Steve Stipanovich (1979-83, 6'11, 245)
It is time to induct our first five members into The Rafters, a RMN Basketball Hall of Fame, so to speak. Members were chosen from five different eras: the RMN era (2007-present), the early 2000s (2000-06), the 1990s, the 1980s, and the 1970s and earlier. Our second inductee comes from the early-1980s, and he may just be the best player in Mizzou history. He battled with Ralph Sampson and Patrick Ewing, he led Mizzou to four straight conference titles, he was the second pick in the NBA Draft, and he and his partner from Blue Springs led Mizzou into is longest (mostly) sustained period of success under Norm Stewart.
1980-81: 12.7 PPG, 7.4 RPG, 1.9 APG, 1.4 BPG (Mizzou: 22-10, Big 8 Champs)
1981-82: 11.6 PPG, 8.0 RPG, 1.4 APG, 1.1 BPG (Mizzou, 27-4, Big 8 Champs)
1982-83: 18.4 PPG, 8.8 RPG, 2.0 APG, 1.6 BPG (Mizzou: 26-8, Big 8 Champs)

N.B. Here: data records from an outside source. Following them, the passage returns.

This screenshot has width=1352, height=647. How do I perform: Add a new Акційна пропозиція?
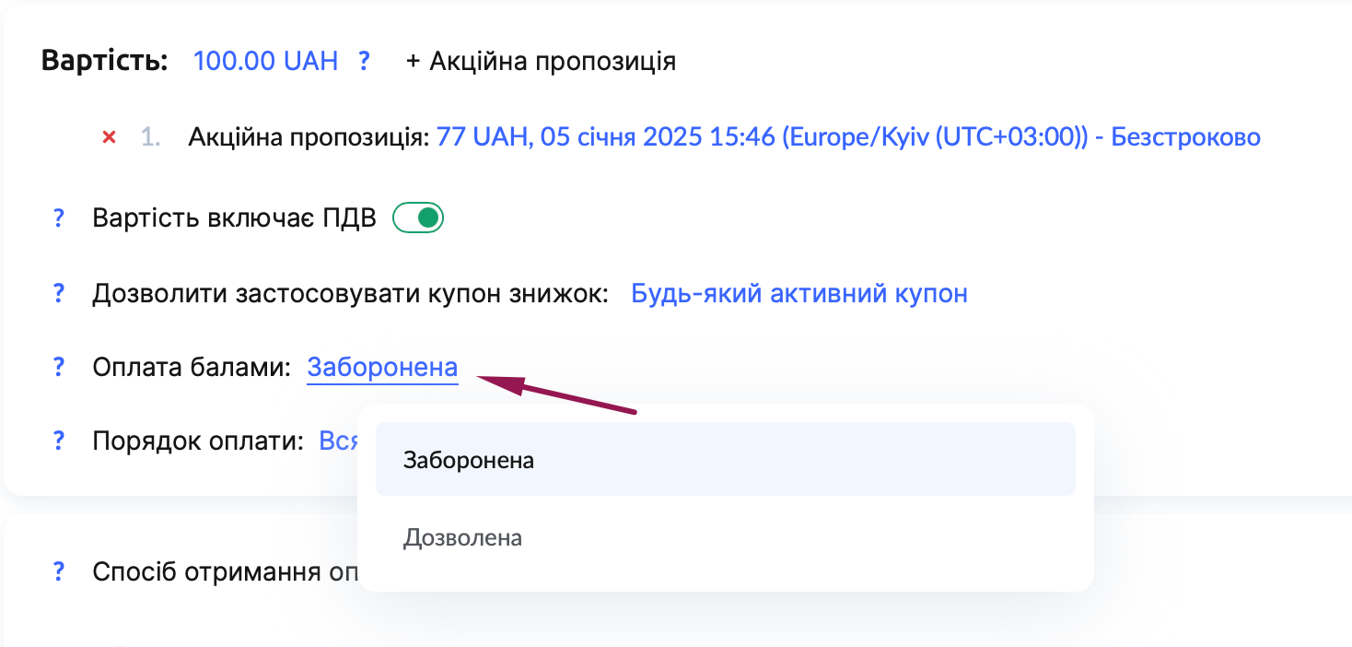[541, 62]
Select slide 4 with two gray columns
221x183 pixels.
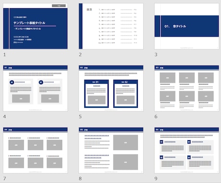point(36,88)
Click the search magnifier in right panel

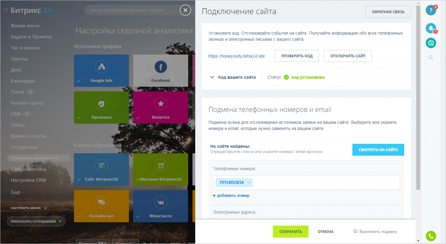[x=431, y=58]
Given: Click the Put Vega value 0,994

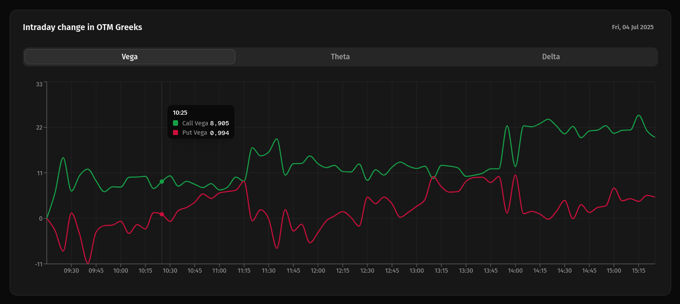Looking at the screenshot, I should (219, 133).
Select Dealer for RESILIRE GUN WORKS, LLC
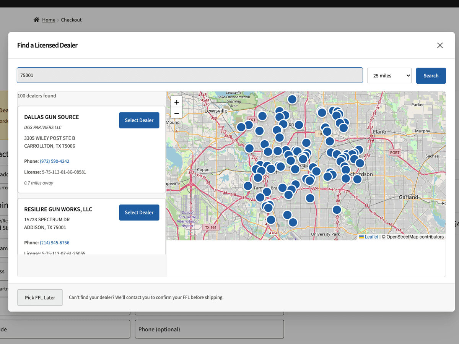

Michael Atchison: A transformative figure in Mizzou hoops history. Under Norm Stewart’s guidance, John Brown had led a resurgence for Tiger basketball, and Willie Smith had briefly elevated the program to a more national significance. But more than anyone, Steve Stipanovich symbolized the rise of Missouri as a consistent power and a dominant presence in the Big Eight conference. A preternaturally-skilled 6’11" center from St. Louis, Stipo shared his four seasons at Mizzou with Jon Sundvold, the dead-eye shooter from Kansas City, and collectively, their achievement was stunning. They made Mizzou the only program ever to win four straight Big Eight championships, capturing the crown in each year of their careers. They led the Tigers to 100 victories, the best four-year run in school history. And Missouri achieved its first-ever number one national ranking in their stellar junior season. Individually, Stipanovich was a revolutionary player. A powerful post presence with a shooting touch to twenty feet, Stipo started all 31 games as a freshman, led the team in scoring, and was named Big Eight Newcomer of the Year. The next year, he set a school record for blocked shots. As a junior, he made his first All-Big Eight team. As a senior he made his second, in addition to being named Big Eight Player of the Year, earning various first and second team All-America honors, breaking his own blocked shots record, outplaying national player of the year Ralph Sampson head to head, and averaging 18.4 points and 8.8 rebounds. He also earned a spot on the Academic All-American team. At the end of his career, Steve Stipanovich owned the Missouri record book, ranking first all-time in scoring, rebounding and blocked shots (he now ranks fourth, third and second, respectively, in those categories). Truly, a Tiger for all time.